In corona fight in Scandinavia, Sweden stands apart

The country has drawn global attention with an unorthodox approach while its neighbours have imposed extensive restrictions

Sweden, Coronavirus
Sweden has kepts its preschools, grade schools, pubs, restaurants and borders open despite the coronavirus threat
Christina Anderson & Henrik Pryser Libell | NYT
5 min read Last Updated : Mar 28 2020 | 10:36 PM IST
When the coronavirus swept into the Scandinavian countries, Norway and Denmark scrambled to place extensive restrictions on their borders to stem the outbreak. Sweden, their neighbour, took a decidedly different path.
 
While Denmark and Norway closed their borders, shut restaurants and ski slopes and told all students to stay home this month, Sweden closed only its high schools and colleges, kept its preschools, grade schools, pubs, restaurants and borders open — and put no limits on the slopes.
 
In fact, Sweden has stayed open for business while other nations beyond Scandinavia have attacked the outbreak with various measures ambitious in scope and reach.

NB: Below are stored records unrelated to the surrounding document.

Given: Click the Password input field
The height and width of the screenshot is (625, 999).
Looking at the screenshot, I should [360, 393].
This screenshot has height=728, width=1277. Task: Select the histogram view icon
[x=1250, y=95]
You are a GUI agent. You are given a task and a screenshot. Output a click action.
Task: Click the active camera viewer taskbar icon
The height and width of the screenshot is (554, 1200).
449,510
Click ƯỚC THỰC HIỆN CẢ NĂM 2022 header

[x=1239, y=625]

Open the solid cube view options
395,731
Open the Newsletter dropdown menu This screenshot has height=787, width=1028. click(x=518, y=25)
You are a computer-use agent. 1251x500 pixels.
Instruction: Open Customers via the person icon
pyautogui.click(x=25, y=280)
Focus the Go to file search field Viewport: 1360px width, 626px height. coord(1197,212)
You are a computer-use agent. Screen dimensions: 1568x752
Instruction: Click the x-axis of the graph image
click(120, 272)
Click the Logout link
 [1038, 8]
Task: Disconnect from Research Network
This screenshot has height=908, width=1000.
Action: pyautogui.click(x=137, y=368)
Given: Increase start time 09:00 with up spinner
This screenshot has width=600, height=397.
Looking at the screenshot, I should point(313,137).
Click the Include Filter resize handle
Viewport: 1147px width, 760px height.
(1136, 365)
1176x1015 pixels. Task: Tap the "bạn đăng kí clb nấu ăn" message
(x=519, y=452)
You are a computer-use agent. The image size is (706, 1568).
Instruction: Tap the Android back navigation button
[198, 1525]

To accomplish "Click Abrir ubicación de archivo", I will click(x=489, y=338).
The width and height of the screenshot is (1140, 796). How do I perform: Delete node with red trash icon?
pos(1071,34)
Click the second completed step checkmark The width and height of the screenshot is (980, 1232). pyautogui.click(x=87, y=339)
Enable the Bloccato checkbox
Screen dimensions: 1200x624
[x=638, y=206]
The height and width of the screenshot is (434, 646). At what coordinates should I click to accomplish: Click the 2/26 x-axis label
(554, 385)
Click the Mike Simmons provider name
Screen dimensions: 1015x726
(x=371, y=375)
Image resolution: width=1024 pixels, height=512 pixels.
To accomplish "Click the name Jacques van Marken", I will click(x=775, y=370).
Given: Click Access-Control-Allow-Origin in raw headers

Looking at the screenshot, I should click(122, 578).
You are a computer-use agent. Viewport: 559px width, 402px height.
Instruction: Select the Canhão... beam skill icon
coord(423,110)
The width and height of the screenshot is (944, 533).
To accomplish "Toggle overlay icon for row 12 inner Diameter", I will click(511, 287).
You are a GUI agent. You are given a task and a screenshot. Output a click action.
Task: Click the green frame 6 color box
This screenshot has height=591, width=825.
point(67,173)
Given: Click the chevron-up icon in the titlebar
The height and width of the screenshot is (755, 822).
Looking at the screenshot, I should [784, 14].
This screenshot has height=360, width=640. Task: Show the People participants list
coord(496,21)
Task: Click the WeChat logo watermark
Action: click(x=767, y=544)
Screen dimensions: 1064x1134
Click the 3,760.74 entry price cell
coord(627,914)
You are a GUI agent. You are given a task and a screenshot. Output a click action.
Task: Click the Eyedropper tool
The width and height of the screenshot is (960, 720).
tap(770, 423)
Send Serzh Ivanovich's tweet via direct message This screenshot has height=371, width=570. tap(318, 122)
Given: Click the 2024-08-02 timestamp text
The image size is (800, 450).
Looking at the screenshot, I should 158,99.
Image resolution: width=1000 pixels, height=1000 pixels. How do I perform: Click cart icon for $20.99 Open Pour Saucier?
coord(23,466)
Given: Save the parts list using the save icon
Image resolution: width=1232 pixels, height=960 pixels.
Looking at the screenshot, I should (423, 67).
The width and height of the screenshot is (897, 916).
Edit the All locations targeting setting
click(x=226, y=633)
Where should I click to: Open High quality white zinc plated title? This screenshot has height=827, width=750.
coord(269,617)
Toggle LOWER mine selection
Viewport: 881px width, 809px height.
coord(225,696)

Sweden’s approach has raised questions about whether it’s gambling with a disease, Covid-19, that has no cure or vaccine, or if its tactic will be seen as a savvy strategy to fight a scourge that has laid waste to millions of jobs and prompted global lockdowns unprecedented in peacetime.
 
By Saturday, Norway, population 5.3 million, had more than 3,770 coronavirus cases and 19 deaths; Denmark, population 5.6 million, reported 2,200 cases and 52 deaths; Sweden, with 10.12 million people, recorded more than 3,060 cases and 105 deaths.
 
A recent headline in the Danish newspaper Politiken, encapsulates the question ricocheting around Europe, “Doesn’t Sweden take the corona crisis seriously?”
 
There is no evidence that Swedes are underplaying the enormity of the disease rampaging across the globe. The country’s leader and health officials have stressed hand washing, social distancing and protecting people over the age of 70 by limiting contact with them.
 
But peer into any cafe in the capital, Stockholm, and groups of two or more people can be seen casually dining and enjoying cappuccinos. Playgrounds are full of running, screaming children. Restaurants, gyms, malls and ski slopes have thinned out but are still in use.
 
The state epidemiologist, Anders Tegnell, said in an interview that Sweden’s strategy is based on science and boiled down to this: “We are trying to slow the spread enough so that we can deal with the patients coming in.”
 
Sweden’s approach appeals to the public’s self-restraint and sense of responsibility, Tegnell said. “That’s the way we work in Sweden. Our whole system for communicable disease control is based on voluntary action. The immunisation system is completely voluntary and there is 98 per cent coverage,” he explained.
 
“You give them the option to do what is best in their lives,” he added. “That works very well, according to our experience.”
 
Sweden’s approach flies in the face of most other nations’ stricter strategies. India is attempting a lockdown that affects 1.3 billion people. Germany has banned crowds of two or more, except for families. In France, residents are asked to fill in a form stating the purpose of each errand when they leave their homes; each trip requires a new form. Britain has deployed police officers to remind residents to stay home.
 
Still, while Sweden may appear to be an outlier in Scandinavia and in much of the wider world, it is too soon to say whether its approach will yield the same results as other countries’. And the Swedish authorities could still take stronger action as coronavirus-related hospitalisations rise.
 
In explaining Sweden’s current methods, experts point to other underlying factors: The country has high levels of trust, according to the historian Lars Tragardh, and a strict law in the Constitution prohibits the government from meddling in the affairs of the administrative authorities, such as the public health agency.
 
“Therefore, you don’t need to micromanage or control behaviour at a detailed level through prohibitions or threat of sanctions or fines or imprisonment,” Tragardh said in a phone interview. “That is how Sweden stands apart, even from Denmark and Norway.”
 
The government has deferred to the agency’s recommendations to fight the virus, which has infected more than 600,000 people and killed more than 27,000 worldwide by Saturday. If the health agency were to say that closing borders and shutting down all of society was the best way to go, the government would most likely listen.
 
Tragardh said Swedes’ level of trust was manifested in other ways: Not only do citizens have confidence in public institutions and governmental agencies and vice versa, but high social trust exists among citizens, as well. That is evident in the country’s approach to the virus. Norway did not completely shut its 1,000-mile land border with Sweden, but most people returning from abroad must enter a two-week quarantine (Reindeer herders and daily commuters are exempt.) Finland closed the borders of its most populous region — which has 1.7 million people and includes the capital, Helsinki — for three weeks to fight the outbreak there.
 
Norway limited groups outdoors to no more than five people, and those indoors must keep a distance of more than six feet (except relatives). Denmark closed its borders, sent public workers home with pay and encouraged all other employees to work from home. It shut nightclubs, bars, restaurants, cafes and shopping centres, and banned gatherings of more than 10 people outdoors.